• **Required action**
Would you please restate every record exactly as written?

• **Data for processing**
* * * *

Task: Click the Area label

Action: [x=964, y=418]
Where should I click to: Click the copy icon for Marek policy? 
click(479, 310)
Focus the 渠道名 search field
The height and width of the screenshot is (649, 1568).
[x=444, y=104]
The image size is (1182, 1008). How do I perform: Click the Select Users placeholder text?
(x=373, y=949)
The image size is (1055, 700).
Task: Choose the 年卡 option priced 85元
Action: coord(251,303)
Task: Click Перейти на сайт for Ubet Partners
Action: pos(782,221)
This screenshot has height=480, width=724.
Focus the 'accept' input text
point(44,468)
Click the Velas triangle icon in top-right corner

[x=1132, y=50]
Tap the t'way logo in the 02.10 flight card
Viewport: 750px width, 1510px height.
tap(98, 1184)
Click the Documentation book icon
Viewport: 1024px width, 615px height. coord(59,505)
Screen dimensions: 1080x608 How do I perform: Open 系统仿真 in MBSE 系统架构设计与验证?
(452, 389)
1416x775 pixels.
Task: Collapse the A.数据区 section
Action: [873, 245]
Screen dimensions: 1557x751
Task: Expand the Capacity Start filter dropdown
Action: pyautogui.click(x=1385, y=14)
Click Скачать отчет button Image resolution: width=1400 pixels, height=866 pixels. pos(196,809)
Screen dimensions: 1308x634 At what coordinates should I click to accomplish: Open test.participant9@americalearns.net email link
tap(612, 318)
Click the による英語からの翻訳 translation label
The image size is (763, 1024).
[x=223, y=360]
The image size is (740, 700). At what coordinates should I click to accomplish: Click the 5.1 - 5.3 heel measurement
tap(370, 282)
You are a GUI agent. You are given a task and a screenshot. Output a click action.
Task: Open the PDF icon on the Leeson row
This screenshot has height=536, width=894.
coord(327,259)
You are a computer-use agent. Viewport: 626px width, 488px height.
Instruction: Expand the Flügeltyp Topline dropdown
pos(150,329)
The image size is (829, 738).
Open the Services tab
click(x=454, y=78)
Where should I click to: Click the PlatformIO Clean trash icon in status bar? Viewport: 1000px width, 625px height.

* * * *

• **Task result**
Task: Click the Area label

Action: [x=964, y=418]
Where should I click to: Click the copy icon for Marek policy? 
click(479, 310)
Focus the 渠道名 search field
The height and width of the screenshot is (649, 1568).
[x=444, y=104]
The image size is (1182, 1008). How do I perform: Click the Select Users placeholder text?
(x=373, y=949)
The image size is (1055, 700).
Task: Choose the 年卡 option priced 85元
Action: coord(251,303)
Task: Click Перейти на сайт for Ubet Partners
Action: pos(782,221)
This screenshot has height=480, width=724.
Focus the 'accept' input text
point(44,468)
Click the Velas triangle icon in top-right corner

[x=1132, y=50]
Tap the t'way logo in the 02.10 flight card
Viewport: 750px width, 1510px height.
tap(98, 1184)
Click the Documentation book icon
Viewport: 1024px width, 615px height. coord(59,505)
Screen dimensions: 1080x608 How do I perform: Open 系统仿真 in MBSE 系统架构设计与验证?
(452, 389)
1416x775 pixels.
Task: Collapse the A.数据区 section
Action: [873, 245]
Screen dimensions: 1557x751
Task: Expand the Capacity Start filter dropdown
Action: pyautogui.click(x=1385, y=14)
Click Скачать отчет button Image resolution: width=1400 pixels, height=866 pixels. pos(196,809)
Screen dimensions: 1308x634 At what coordinates should I click to accomplish: Open test.participant9@americalearns.net email link
tap(612, 318)
Click the による英語からの翻訳 translation label
The image size is (763, 1024).
[x=223, y=360]
The image size is (740, 700). At what coordinates should I click to accomplish: Click the 5.1 - 5.3 heel measurement
tap(370, 282)
You are a GUI agent. You are given a task and a screenshot. Output a click action.
Task: Open the PDF icon on the Leeson row
This screenshot has height=536, width=894.
coord(327,259)
You are a computer-use agent. Viewport: 626px width, 488px height.
Instruction: Expand the Flügeltyp Topline dropdown
pos(150,329)
The image size is (829, 738).
Open the Services tab
click(x=454, y=78)
Where should I click to: Click the PlatformIO Clean trash icon in status bar? Viewport: 1000px width, 625px height.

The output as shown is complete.